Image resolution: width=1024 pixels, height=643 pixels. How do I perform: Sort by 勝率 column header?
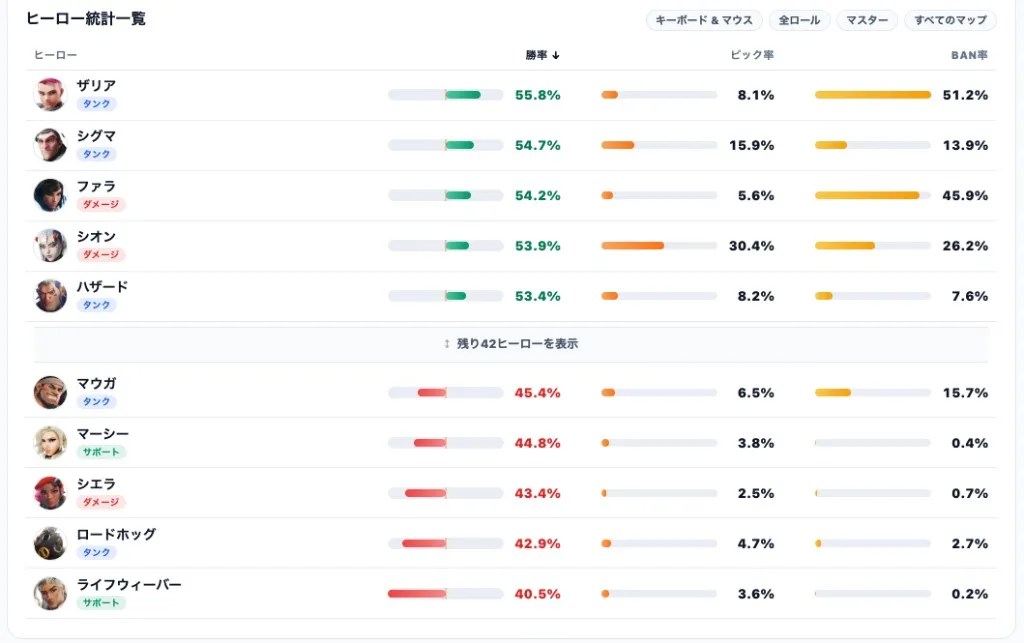click(x=543, y=55)
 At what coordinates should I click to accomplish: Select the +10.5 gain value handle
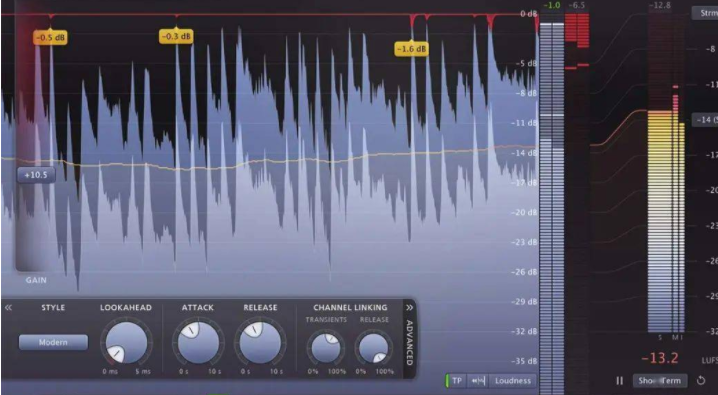click(36, 175)
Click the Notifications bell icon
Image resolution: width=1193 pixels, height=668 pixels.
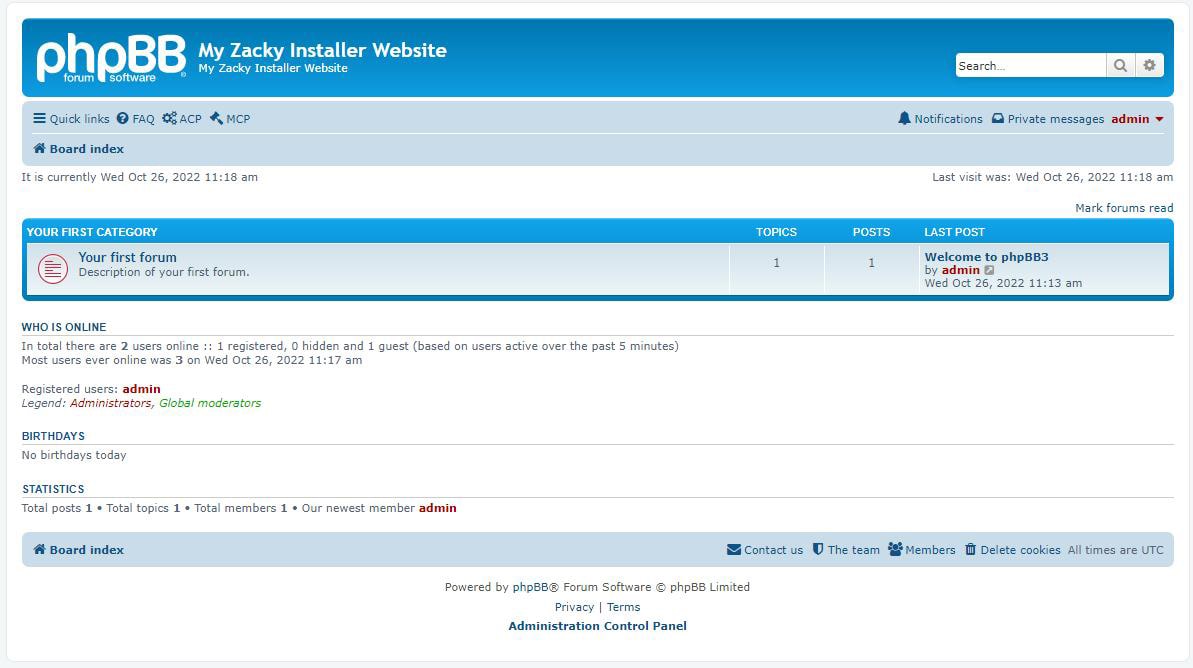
★ ★ ★ ★
■ Exercise description: The listing above must be restated word for word. Its pictures are to be left out.

■ Answer box:
Image resolution: width=1024 pixels, height=643 pixels. How do I perform: Sort by 勝率 column header?
click(x=543, y=55)
 At what coordinates should I click to accomplish: Select the +10.5 gain value handle
click(36, 175)
Click the Notifications bell icon
Image resolution: width=1193 pixels, height=668 pixels.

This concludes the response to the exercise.